An NBER paper “Robots are us – Some Economics of Human Replacement” paints a grim picture of our robotic future, in which the robots undermine their customer base, making the vast majority of humanity redundant. As good academic-institution social democrats, the paper’s authors Seth G. Benzell, Laurence J. Kotlikoff, Guillermo LaGarda, and Jeffrey D. Sachs then suggest the solution lies in ever greater redistribution schemes.
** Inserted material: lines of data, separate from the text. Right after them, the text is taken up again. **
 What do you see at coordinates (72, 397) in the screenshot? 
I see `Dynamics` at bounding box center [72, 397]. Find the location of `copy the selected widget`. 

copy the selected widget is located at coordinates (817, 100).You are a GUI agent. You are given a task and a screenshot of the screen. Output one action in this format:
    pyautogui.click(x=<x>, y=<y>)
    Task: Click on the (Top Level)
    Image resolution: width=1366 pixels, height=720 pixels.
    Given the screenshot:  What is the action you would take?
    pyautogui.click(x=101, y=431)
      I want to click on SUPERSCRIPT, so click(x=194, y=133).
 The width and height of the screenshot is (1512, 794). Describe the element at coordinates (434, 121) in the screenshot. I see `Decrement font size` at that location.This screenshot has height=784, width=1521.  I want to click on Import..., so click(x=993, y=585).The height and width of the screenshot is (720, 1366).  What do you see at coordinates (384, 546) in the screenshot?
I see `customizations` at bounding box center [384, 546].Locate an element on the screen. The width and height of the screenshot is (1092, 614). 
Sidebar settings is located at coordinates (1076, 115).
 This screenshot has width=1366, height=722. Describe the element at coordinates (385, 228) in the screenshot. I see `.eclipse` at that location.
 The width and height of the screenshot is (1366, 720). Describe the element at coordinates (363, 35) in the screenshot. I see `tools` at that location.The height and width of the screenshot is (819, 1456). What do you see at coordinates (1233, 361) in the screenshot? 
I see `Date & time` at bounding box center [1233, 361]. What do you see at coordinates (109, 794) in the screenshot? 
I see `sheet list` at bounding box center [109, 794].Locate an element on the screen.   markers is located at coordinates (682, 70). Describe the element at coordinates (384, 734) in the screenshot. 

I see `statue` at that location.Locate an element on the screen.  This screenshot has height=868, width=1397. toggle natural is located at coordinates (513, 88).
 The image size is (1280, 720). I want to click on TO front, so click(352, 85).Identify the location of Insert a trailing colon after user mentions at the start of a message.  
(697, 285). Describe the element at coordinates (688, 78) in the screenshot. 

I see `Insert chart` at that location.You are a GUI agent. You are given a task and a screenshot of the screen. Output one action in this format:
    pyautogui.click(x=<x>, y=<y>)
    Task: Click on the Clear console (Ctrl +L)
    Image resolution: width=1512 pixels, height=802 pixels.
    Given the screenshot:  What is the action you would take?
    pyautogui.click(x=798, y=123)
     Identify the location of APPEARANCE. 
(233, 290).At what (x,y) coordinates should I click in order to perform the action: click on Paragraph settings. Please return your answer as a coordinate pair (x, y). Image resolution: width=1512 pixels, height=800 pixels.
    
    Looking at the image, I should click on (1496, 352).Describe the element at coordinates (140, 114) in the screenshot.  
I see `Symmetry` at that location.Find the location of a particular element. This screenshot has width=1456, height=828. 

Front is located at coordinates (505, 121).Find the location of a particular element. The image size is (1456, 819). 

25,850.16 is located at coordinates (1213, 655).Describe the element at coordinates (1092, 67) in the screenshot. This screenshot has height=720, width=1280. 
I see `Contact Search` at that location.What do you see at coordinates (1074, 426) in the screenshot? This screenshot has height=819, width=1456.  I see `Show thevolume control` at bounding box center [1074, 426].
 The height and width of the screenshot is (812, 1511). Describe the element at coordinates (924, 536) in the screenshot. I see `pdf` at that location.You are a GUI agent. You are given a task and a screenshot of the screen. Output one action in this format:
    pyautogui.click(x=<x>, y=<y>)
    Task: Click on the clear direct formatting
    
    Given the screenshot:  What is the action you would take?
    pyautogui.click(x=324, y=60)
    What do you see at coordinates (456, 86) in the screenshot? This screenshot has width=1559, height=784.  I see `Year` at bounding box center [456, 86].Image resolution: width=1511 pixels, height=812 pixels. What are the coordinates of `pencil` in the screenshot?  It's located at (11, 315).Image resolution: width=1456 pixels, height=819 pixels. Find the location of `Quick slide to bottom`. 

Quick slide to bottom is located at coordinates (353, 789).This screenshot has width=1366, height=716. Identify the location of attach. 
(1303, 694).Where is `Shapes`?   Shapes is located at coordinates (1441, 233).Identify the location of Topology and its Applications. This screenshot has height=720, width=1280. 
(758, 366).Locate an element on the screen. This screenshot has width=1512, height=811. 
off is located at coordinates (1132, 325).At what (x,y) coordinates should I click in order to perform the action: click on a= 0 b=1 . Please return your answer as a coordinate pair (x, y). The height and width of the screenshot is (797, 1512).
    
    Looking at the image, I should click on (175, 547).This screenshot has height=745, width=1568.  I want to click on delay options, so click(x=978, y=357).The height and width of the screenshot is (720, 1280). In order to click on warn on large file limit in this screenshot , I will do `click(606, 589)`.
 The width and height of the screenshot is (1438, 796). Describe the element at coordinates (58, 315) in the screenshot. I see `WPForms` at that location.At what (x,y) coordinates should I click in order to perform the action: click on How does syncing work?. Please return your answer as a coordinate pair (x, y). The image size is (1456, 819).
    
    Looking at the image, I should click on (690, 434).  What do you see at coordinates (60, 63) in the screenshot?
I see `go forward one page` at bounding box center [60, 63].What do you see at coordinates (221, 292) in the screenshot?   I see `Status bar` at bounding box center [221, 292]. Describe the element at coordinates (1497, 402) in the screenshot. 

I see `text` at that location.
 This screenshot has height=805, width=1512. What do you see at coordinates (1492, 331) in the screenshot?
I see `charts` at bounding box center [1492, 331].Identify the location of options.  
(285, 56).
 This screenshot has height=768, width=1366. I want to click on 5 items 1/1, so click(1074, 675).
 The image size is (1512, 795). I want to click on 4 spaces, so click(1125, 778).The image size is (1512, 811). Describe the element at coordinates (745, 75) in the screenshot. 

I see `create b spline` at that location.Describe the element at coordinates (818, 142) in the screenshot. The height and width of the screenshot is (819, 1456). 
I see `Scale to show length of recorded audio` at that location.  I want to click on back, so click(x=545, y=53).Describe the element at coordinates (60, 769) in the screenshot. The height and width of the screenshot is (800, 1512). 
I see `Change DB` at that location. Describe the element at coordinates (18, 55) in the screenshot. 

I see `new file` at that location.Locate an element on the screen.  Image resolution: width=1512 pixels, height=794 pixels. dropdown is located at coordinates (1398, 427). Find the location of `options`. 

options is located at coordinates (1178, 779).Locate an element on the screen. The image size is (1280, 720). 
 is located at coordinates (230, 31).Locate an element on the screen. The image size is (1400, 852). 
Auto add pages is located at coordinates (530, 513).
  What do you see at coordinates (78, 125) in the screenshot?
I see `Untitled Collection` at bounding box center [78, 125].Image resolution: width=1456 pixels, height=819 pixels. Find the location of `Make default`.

Since I find their solution ideologically repugnant (and would loathe living in a world in which it had been implemented), I thought it worth examining their thesis, to determine whether, even if it is correct, there is a better way out of this ultimate human quandary.
The paper builds a model by considering robots as accumulated software, the output of “dead high-tech workers.” It then examines the fate of high-skill and low-skill workers as the population of robots increases and their sophistication grows. Over time, high-tech wages, after increasing, begin to decline and more and more high-tech workers move into the area of personal services, assumed to be those activities where humans cannot be replaced by robots.
With realistic assumptions about savings rates, wages decline, as does the capital stock, and over a generation workers are immiserated, with the youngest workers suffering the worst falls in their lifetime standard of living. The authors perform a number of sensitivity analyses, but find that the only trajectory that produces higher living standards is that with much higher savings rates, in which the stock of capital increases far enough to allow higher wages for the entire workforce. They also conclude, interestingly, that code should be non-rival but excludible, in other words that it should be a private good but with cheap and easy licensing to get round patents.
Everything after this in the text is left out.